• What this task involves
Give the data below, from the line with "Image resolution: width=641" up to and including the line with "Looking at the", as a two-column CSV headed input and output, with one row per entry holding its text and its answer. Put each field in quotation marks and replace any line breaks inside it with spaces.

• Raw data

***

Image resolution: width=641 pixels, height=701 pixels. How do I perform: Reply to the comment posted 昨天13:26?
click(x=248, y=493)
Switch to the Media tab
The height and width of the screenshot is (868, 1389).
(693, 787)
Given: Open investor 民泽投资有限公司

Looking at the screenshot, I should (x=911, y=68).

***

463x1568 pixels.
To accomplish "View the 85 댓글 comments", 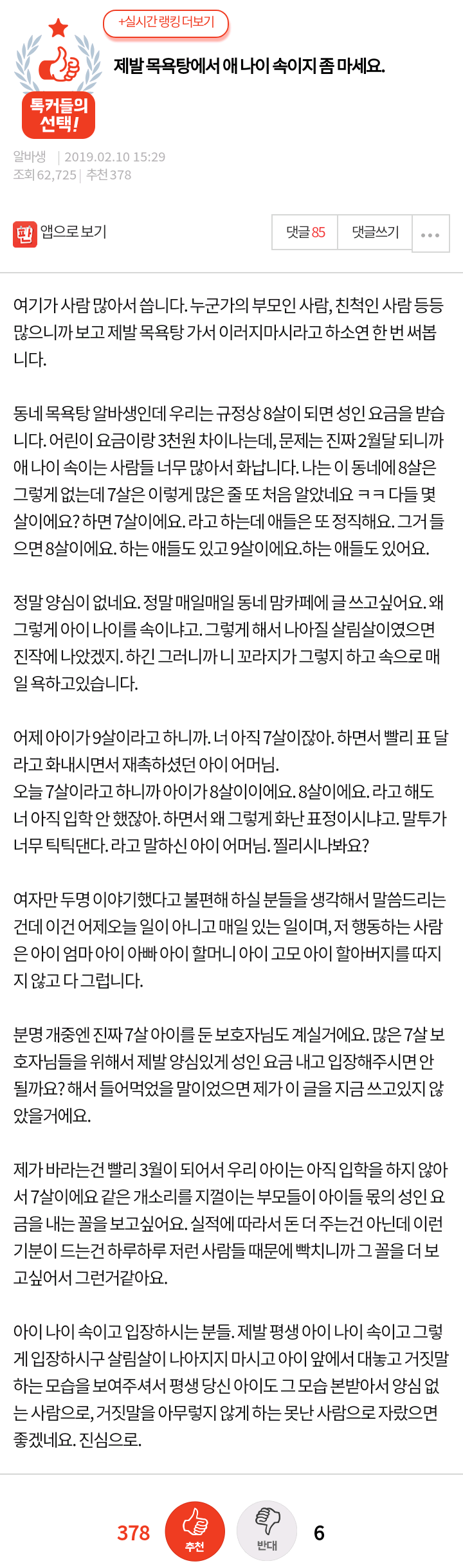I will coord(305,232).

***

• Output of the task
input,output
"Image resolution: width=641 pixels, height=701 pixels. How do I perform: Reply to the comment posted 昨天13:26?","click(x=248, y=493)"
"Switch to the Media tab The height and width of the screenshot is (868, 1389).","(693, 787)"
"Given: Open investor 民泽投资有限公司","Looking at the screenshot, I should (x=911, y=68)."